Task requirements.
Please swap "Follow on" for "Find us on" wherever it occurs in the items below, and write all the lines out again with nothing else changed.

Listed entries.
::::::::
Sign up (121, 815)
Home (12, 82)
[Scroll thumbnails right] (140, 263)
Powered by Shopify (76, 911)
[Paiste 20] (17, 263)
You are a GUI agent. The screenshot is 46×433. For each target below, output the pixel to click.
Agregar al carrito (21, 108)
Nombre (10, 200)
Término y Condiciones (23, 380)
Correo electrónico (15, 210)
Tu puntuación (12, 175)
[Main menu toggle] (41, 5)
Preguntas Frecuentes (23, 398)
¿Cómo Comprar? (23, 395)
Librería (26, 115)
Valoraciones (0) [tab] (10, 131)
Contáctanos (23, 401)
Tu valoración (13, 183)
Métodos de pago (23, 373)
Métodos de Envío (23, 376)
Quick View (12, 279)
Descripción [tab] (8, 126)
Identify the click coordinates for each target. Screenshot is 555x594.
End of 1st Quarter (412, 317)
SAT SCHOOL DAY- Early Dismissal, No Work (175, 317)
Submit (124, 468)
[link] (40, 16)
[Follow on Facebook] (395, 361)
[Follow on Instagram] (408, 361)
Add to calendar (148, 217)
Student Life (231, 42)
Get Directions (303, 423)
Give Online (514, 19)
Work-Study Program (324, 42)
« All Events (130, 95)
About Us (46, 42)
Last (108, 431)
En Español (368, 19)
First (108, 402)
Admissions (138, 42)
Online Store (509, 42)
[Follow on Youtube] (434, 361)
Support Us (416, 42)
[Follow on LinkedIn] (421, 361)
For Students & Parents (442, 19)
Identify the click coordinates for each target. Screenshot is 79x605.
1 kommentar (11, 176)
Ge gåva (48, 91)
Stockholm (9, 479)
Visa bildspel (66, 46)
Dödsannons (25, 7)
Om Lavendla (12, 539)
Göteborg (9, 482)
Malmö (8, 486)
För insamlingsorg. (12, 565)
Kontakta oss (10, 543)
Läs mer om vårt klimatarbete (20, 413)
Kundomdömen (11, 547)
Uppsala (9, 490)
::::::::
Full solution.
Sign up (121, 815)
Home (12, 82)
[Scroll thumbnails right] (140, 263)
Powered by Shopify (76, 911)
[Paiste 20] (17, 263)
You are a GUI agent. The screenshot is 46×433. For each target below, output the pixel to click.
Agregar al carrito (21, 108)
Nombre (10, 200)
Término y Condiciones (23, 380)
Correo electrónico (15, 210)
Tu puntuación (12, 175)
[Main menu toggle] (41, 5)
Preguntas Frecuentes (23, 398)
¿Cómo Comprar? (23, 395)
Librería (26, 115)
Valoraciones (0) [tab] (10, 131)
Contáctanos (23, 401)
Tu valoración (13, 183)
Métodos de pago (23, 373)
Métodos de Envío (23, 376)
Quick View (12, 279)
Descripción [tab] (8, 126)
Identify the click coordinates for each target. Screenshot is 555x594.
End of 1st Quarter (412, 317)
SAT SCHOOL DAY- Early Dismissal, No Work (175, 317)
Submit (124, 468)
[link] (40, 16)
[Find us on Facebook] (395, 361)
[Find us on Instagram] (408, 361)
Add to calendar (148, 217)
Student Life (231, 42)
Get Directions (303, 423)
Give Online (514, 19)
Work-Study Program (324, 42)
« All Events (130, 95)
About Us (46, 42)
Last (108, 431)
En Español (368, 19)
First (108, 402)
Admissions (138, 42)
Online Store (509, 42)
[Find us on Youtube] (434, 361)
Support Us (416, 42)
[Find us on LinkedIn] (421, 361)
For Students & Parents (442, 19)
Identify the click coordinates for each target. Screenshot is 79x605.
1 kommentar (11, 176)
Ge gåva (48, 91)
Stockholm (9, 479)
Visa bildspel (66, 46)
Dödsannons (25, 7)
Om Lavendla (12, 539)
Göteborg (9, 482)
Malmö (8, 486)
För insamlingsorg. (12, 565)
Kontakta oss (10, 543)
Läs mer om vårt klimatarbete (20, 413)
Kundomdömen (11, 547)
Uppsala (9, 490)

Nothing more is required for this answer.